Dr. Courtland Lewis, director of quality and research at the Connecticut Joint Replacement Institute at St. Francis Hospital in Hartford, said he appeared on a Zimmer, Inc., list of consulting doctors a few years ago, in connection with a $175,000 grant for a multi-year study. Lewis, who at that time worked at Hartford Hospital and a UCONN Health Center resident proposed the research and applied for the funding. The company hadn’t asked them to do the research.
“A couple of pages down, one of these consultants was making way more than that,” he said.
He said he draws a distinction between doctors paid for research, and those who receive money for services such as touting a product at a medical convention, while failing to disclose a financial relationship with the product manufacturer.
Lewis said he is now participating in a research project spearheaded by the University of Massachusetts and funded by Biomet, Inc., another device manufacturer. He said research on implants costs “millions and millions of dollars,” and the federal government doesn’t tend to fund such research, increasing the need for corporate payments to physicians.
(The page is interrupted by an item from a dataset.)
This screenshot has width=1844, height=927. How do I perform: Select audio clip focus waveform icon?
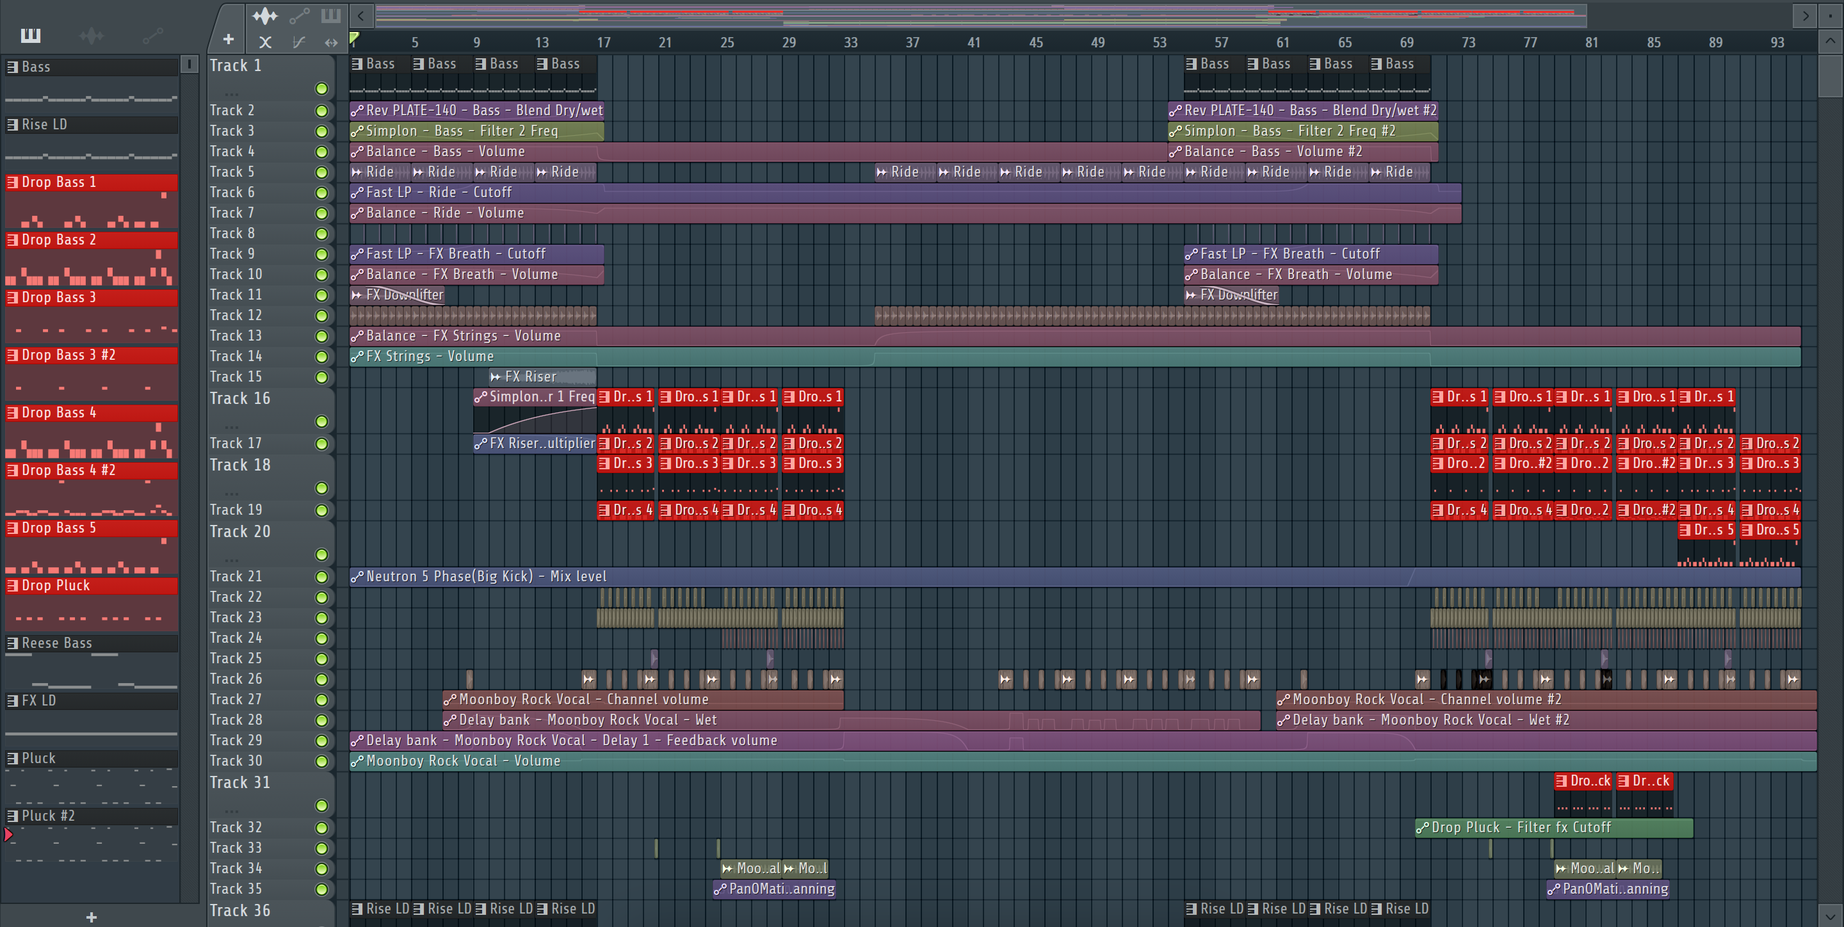(x=265, y=16)
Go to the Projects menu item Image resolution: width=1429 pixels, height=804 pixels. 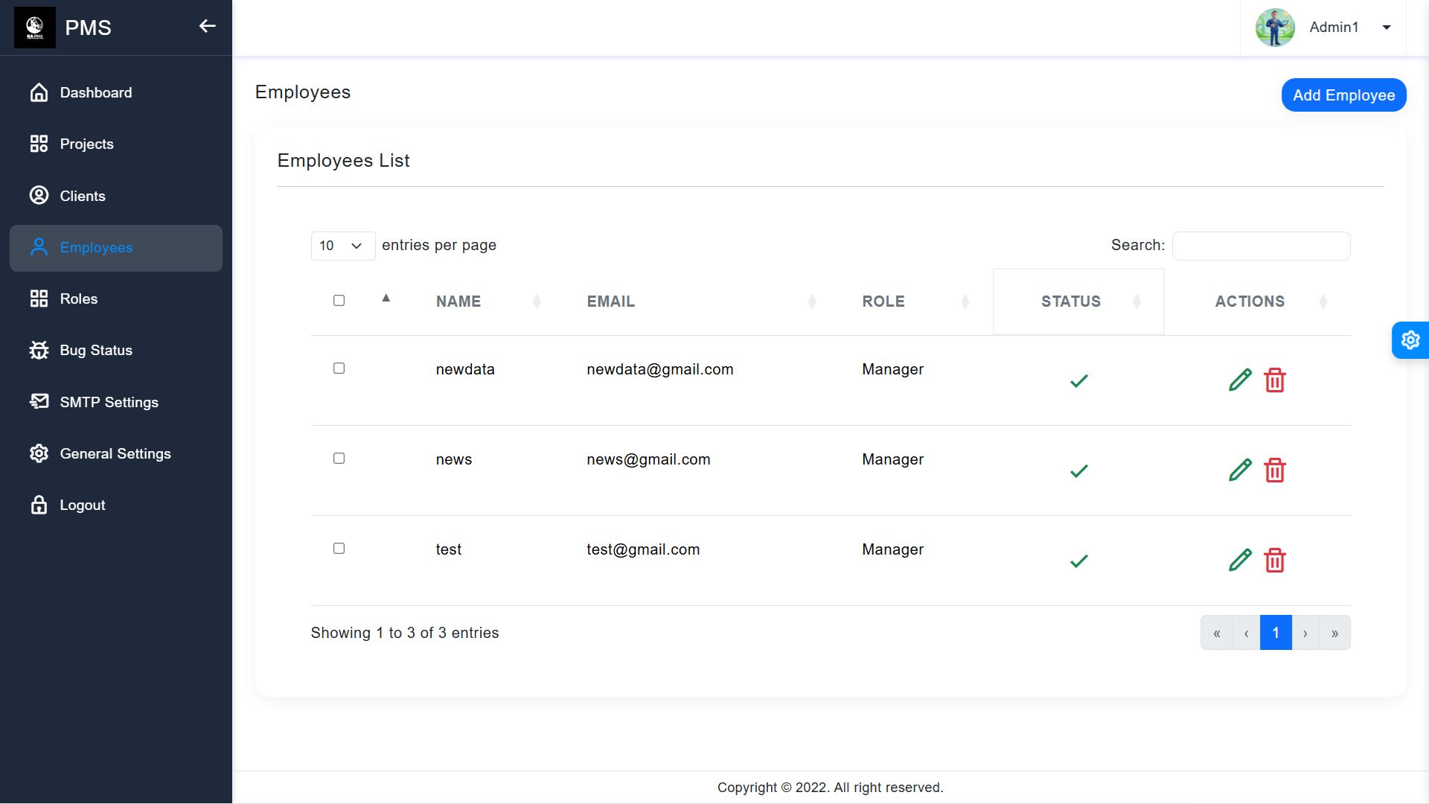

Lorie Gawreluk, DePuy’s vice president for worldwide communications, said that patients benefit when doctors offer ideas for products, and company engineers design devices to reflect surgeons’ expert opinions.
“If those collaborations didn’t happen, medical innovation would not be as effective,” she said.
“Would you ever expect a doctor to have a great idea and not get paid for it?” she added. “Would you ever expect a doctor to come and give lectures to our sales force and other physicians and not get paid? So, we pay them for their time.”
Early this year, the American Academy of Orthopaedic Surgeons adopted a new conflict of interest disclosure system “in response to increasing public and governmental scrutiny of the relationships between orthopaedic surgeons and industry,” according to its website. Participation is mandatory for its board members, program presenters, and authors of materials it disseminates. The organization encourages its other members to voluntarily participate.
The disclosures of payments is “a significant departure” from previous organization policy, the website states.
Dr. Lewis, of St. Francis, said he believes national profession organizations have responded well in the aftermath of the Department of Justice agreement with the manufacturers. He called it “the best thing that has happened” as a result.
“Good luck getting up at a national meeting these days and forgetting to put up a disclosure slide,” he said. He added that the AAOS has “very detailed” disclosure rules. ‘We’re taking it very seriously. Nobody wants to get in trouble with the Department of Justice.”
Senior Writer Lisa Chedekel contributed to this story.
Peggy McCarthy can be reached .
(Read DePuy Payments here)
One of the docs quoted in the article received the equivalent of about 2/3 of my annual salary for his consulting services for the company that manufactured the faulty implants. When I consulted with him he told me that I was “wasting his time” and I soon discovered that he failed to read my x-rays correctly. I can only guess that his time was indeed better spent outside of direct patient care. I went to another doc who performed the much needed surgery that I had managed to delay for several years. Too much of what goes on in the health care “industry”, its “marketing”, and “delivery” is a disgrace.